3.4.7 Reporting Results in APA Style

When reporting results of the one-sample t-test in APA Style, the following information should be included:

  1. A description of the test used, including the name of the test (i.e., one-sample t-test), the sample size, and the level of significance (alpha) used.

  2. A statement of the null and alternative hypotheses.

  3. The test statistic (t-value) with degrees of freedom (df) and p-value.

  4. The effect size, such as Cohen’s d, can be included as well.

  5. A conclusion about whether the null hypothesis is rejected or failed to be rejected.

  6. A discussion of the practical significance of the results and any limitations of the study.

For the current analysis, I will suggest the following:

A One-sample t-test was conducted to examine whether the new exercise program significantly improved muscle strength in older adults compared to the hypothesized population mean of 40 kg. The sample mean muscle strength after completing the exercise program was M = 48.2, SD = 5.35. The results revealed a statistically significant increase in muscle strength, t(39) = 9.66, p < .001, Cohen’s d = 1.53. The assumption of normality was violated, as indicated by a significant Shapiro-Wilk test, p = .032. Thus, the results should be interpreted with caution. Alternatively, you can run the Wilcoxon rank test, which is the non-parametric equivalent to the one-sample test.

Note

The statement above includes all the essential information in APA style: the test performed, the research question, the sample mean and standard deviation, the test statistic (t-value), the degrees of freedom (df), the p-value, the effect size (Cohen’s d), and the result of the normality test (Shapiro-Wilk).

3.4.7.1 Other Examples

The results of the one-sample t test indicated that the mean (M = X, SD = Y) was significantly different from the hypothesized value (t(df) = t-value, p < .05).

In a One-sample t test, the mean of the sample was significantly different from the hypothesized mean (t(df) = t-value, p < .05). Specifically, the mean of the sample was X (SD = standard deviation) while the hypothesized mean was Y.

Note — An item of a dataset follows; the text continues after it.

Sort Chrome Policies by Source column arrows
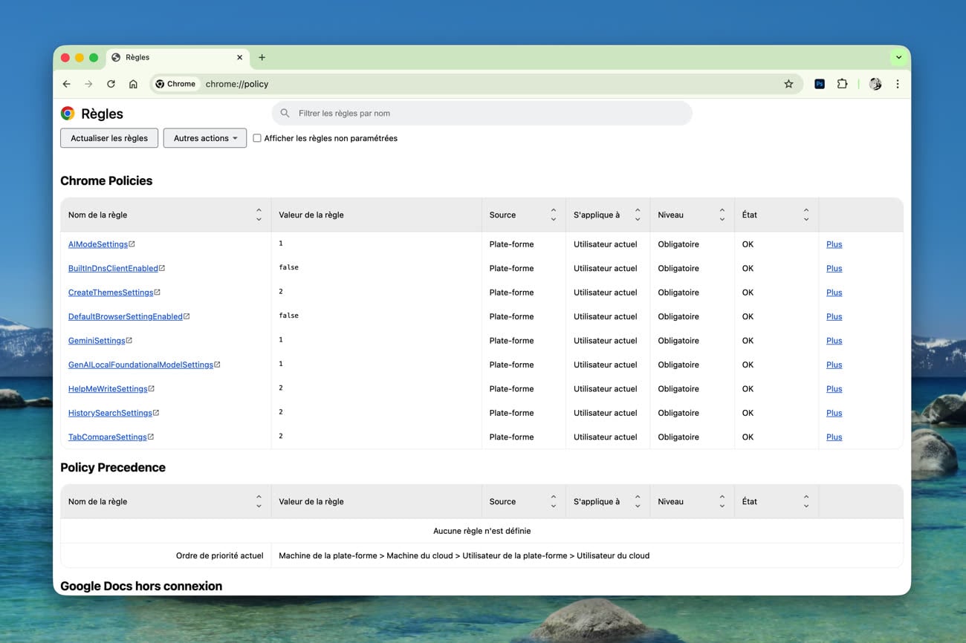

The results of the one-sample t test indicated that the mean of the sample (M = X, SD = Y) was significantly different from the hypothesized mean (μ = t) t(df) = t-value, p < .05.

A one-sample t-test was conducted to determine whether the mean muscle strength score after the intervention (M = 42.5, SD = 3.2) differed significantly from the population mean of 40. The sample consisted of 20 participants, and the level of significance was set at alpha = .05. Results indicated that the mean muscle strength score was significantly higher than the population mean, t(19) = 2.57, p = .018, d = 0.64. Therefore, the null hypothesis was rejected. The effect size was small to medium. These findings suggest that the intervention was effective in improving muscle strength. However, the study is limited by the small sample size and the lack of a control group.

4 Independent-samples t-test

4.1 When to use it?

The Independent-samples t-test should be run when comparing the means of two independent groups. For example, in the field of kinesiology, an Independent-samples t-test can be used to compare the muscle strength of a group of individuals who have completed a resistance training program to a group of individuals who have not completed a resistance training program. The independent variable would be whether or not the individual completed the resistance training program and the dependent variable would be muscle strength. The t-test would be used to determine if there is a significant difference in muscle strength between the two groups, indicating that the resistance training program had an effect on muscle strength.

4.2 Assumptions

The assumptions of the Independent-samples t-test include:

  1. Normality: The data should be approximately normally distributed within each group.
  2. Independence: The observations in each group should be independent of one another.
  3. Equal variances: The variances of the two groups should be roughly equal.
  4. Random Sampling: The sample of each group should be random and representative of the population.
  5. Equal sample size: The sample size in each group should be equal or similar.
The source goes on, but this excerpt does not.